It’s The Integrity, Stupid!
The key to winning a battle is very often the ability to choose the weapons, the battleground and the timing. Winning a debate is much easier if you can choose the topic to be argued. Passing an exam is much easier if the candidate can choose the questions.
The debate about the fate of Rangers is currently being dictated to a large extent by bean-counters and their media apologists. They have chosen the weapons, selected the battleground, dictated the topic and are choosing the questions while the vast majority of Scottish football supporters want to conduct this debate on different grounds, with different priorities, addressing different questions and using different weapons.
This must not be allowed to continue.
There is one issue which should be the only show in town.
It is integrity.
There can be no escape from this. Without integrity, the game’s a bogey. Every commentator who so much as hesitates to evaluate every other aspect of the case from that viewpoint should be called to account immediately. Such people have abrogated their right to contribute to the discussion of what is best for the sport.
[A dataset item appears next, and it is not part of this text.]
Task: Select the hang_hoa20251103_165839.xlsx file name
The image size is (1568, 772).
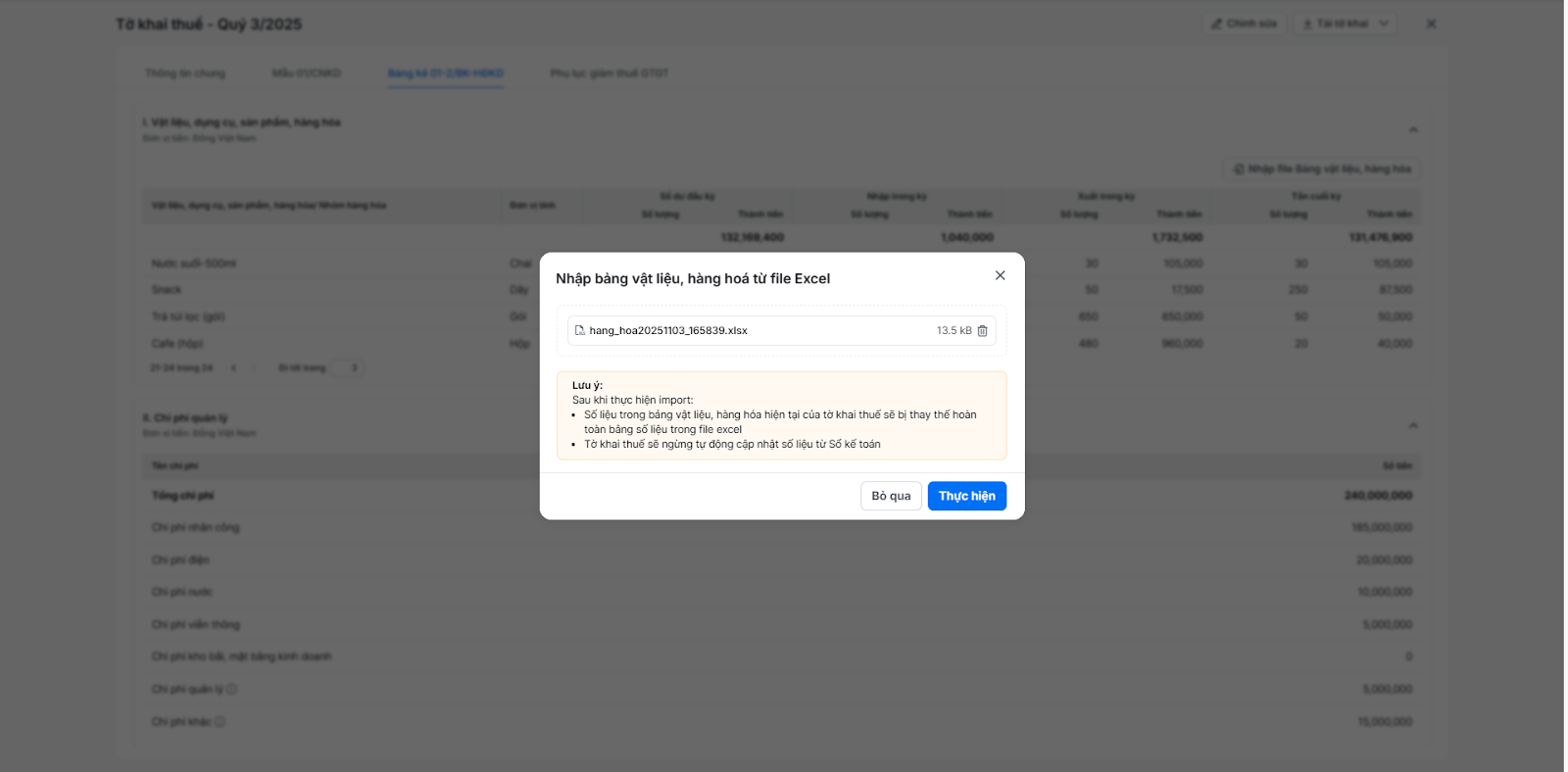Action: [668, 331]
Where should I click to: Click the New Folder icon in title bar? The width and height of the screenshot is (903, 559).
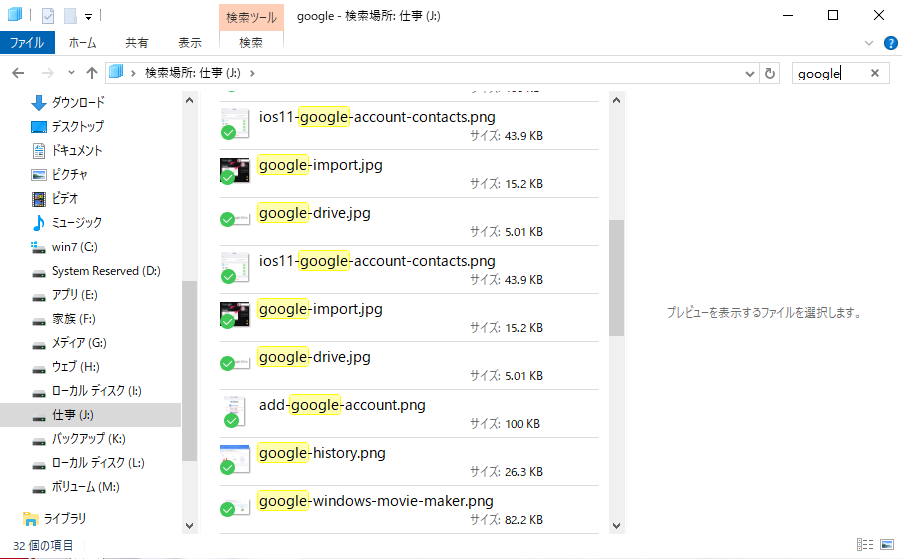(x=70, y=16)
There is no business argument which takes precedence over sporting integrity. The entire point of the game is that players can get a fair test of their ability against opponents on a level playing field. If that fairness is corrupted, the game becomes pointless, irrelevant, redundant and a waste of everybody’s time, effort and money. The sooner a corrupt business dies, the better for every decent person. If football allows itself to be blackmailed by cheats because it isn’t prepared to defend its integrity then it fully deserves to perish.
In short, the essence of the football business is integrity. Everything else is secondary at best and irrelevant at the very least. The further the discussion moves away from the focal point of integrity, the more it threatens the well-being of the game. No journalist or broadcaster or football director or SPL functionary or SFA official should ever even contemplate denying that fair play is the be-all and end-all of professional sport.
Fairness is not about guaranteeing that one particular club will prosper in a competition just because it has more followers than other clubs. It is not about ensuring that, come what may, two clubs will always play in the top half of the top division because that’s what Rupert Murdoch’s shilling demands. Putting that another way, fairness does not permit decent professionals who have worked hard, tried their hardest and played the game to the best of their ability to accept that they are to be swindled out of their win bonuses and honours because they are plying their trade with a club which is held to be a less attractive commercial proposition than its rival. Unless there is fair play at every level of the competition, the entire exercise a complete waste of time and, worse still, a cynical fraud.
Let there be no respect for any argument which is ambivalent about the pre-eminence of the principle of integrity in professional football. To compromise that principle is the ultimate sell-out. There are few surer ways to bring about the ultimate destruction of the game than to let the customers realise that they are being completely conned and sold short. We must refuse to accept any terms of reference which relegate integrity to the sidelines or dismiss it as an impractical ideal which has no place in commercial activity.
Integrity belongs at very the core of football’s commercial activity and it has never been more important to defend it than at the present time when the Scottish game is facing its biggest test.